§ What the task asks
Copy out each of the records below word for word, leaving everything unchanged.

━━━━━━━━

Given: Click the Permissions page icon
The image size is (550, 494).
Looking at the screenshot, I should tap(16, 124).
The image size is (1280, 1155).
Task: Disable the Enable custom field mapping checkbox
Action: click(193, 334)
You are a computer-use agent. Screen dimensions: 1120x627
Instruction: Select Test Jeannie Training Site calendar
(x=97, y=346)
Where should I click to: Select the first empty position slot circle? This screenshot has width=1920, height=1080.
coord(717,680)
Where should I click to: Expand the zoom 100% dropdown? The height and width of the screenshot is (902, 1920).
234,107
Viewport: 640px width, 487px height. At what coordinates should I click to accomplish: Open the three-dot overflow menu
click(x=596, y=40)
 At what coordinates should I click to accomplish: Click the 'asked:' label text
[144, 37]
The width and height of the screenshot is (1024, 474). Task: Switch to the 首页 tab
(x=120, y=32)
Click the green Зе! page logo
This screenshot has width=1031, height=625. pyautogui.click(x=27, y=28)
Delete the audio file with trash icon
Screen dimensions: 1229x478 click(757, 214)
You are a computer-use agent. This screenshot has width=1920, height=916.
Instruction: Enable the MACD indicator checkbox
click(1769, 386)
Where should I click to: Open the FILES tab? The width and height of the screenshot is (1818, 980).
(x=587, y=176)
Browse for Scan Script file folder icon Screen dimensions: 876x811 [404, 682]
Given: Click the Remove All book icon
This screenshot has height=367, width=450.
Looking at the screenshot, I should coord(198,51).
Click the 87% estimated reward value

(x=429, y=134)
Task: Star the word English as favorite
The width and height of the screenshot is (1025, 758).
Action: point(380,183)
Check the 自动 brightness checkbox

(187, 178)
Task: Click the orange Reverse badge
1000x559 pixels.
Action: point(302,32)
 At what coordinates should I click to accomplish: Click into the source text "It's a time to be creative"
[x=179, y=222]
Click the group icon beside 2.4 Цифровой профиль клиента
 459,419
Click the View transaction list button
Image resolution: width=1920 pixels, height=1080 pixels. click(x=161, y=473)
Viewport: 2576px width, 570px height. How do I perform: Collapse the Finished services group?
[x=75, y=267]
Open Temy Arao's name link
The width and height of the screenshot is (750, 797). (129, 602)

━━━━━━━━

§ Written solution
Given: Click the Permissions page icon
The image size is (550, 494).
Looking at the screenshot, I should tap(16, 124).
The image size is (1280, 1155).
Task: Disable the Enable custom field mapping checkbox
Action: click(193, 334)
You are a computer-use agent. Screen dimensions: 1120x627
Instruction: Select Test Jeannie Training Site calendar
(x=97, y=346)
Where should I click to: Select the first empty position slot circle? This screenshot has width=1920, height=1080.
coord(717,680)
Where should I click to: Expand the zoom 100% dropdown? The height and width of the screenshot is (902, 1920).
234,107
Viewport: 640px width, 487px height. At what coordinates should I click to accomplish: Open the three-dot overflow menu
click(x=596, y=40)
 At what coordinates should I click to accomplish: Click the 'asked:' label text
[144, 37]
The width and height of the screenshot is (1024, 474). Task: Switch to the 首页 tab
(x=120, y=32)
Click the green Зе! page logo
This screenshot has width=1031, height=625. pyautogui.click(x=27, y=28)
Delete the audio file with trash icon
Screen dimensions: 1229x478 click(757, 214)
You are a computer-use agent. This screenshot has width=1920, height=916.
Instruction: Enable the MACD indicator checkbox
click(1769, 386)
Where should I click to: Open the FILES tab? The width and height of the screenshot is (1818, 980).
(x=587, y=176)
Browse for Scan Script file folder icon Screen dimensions: 876x811 [404, 682]
Given: Click the Remove All book icon
This screenshot has height=367, width=450.
Looking at the screenshot, I should coord(198,51).
Click the 87% estimated reward value

(x=429, y=134)
Task: Star the word English as favorite
The width and height of the screenshot is (1025, 758).
Action: point(380,183)
Check the 自动 brightness checkbox

(187, 178)
Task: Click the orange Reverse badge
1000x559 pixels.
Action: point(302,32)
 At what coordinates should I click to accomplish: Click into the source text "It's a time to be creative"
[x=179, y=222]
Click the group icon beside 2.4 Цифровой профиль клиента
 459,419
Click the View transaction list button
Image resolution: width=1920 pixels, height=1080 pixels. click(x=161, y=473)
Viewport: 2576px width, 570px height. How do I perform: Collapse the Finished services group?
[x=75, y=267]
Open Temy Arao's name link
The width and height of the screenshot is (750, 797). (129, 602)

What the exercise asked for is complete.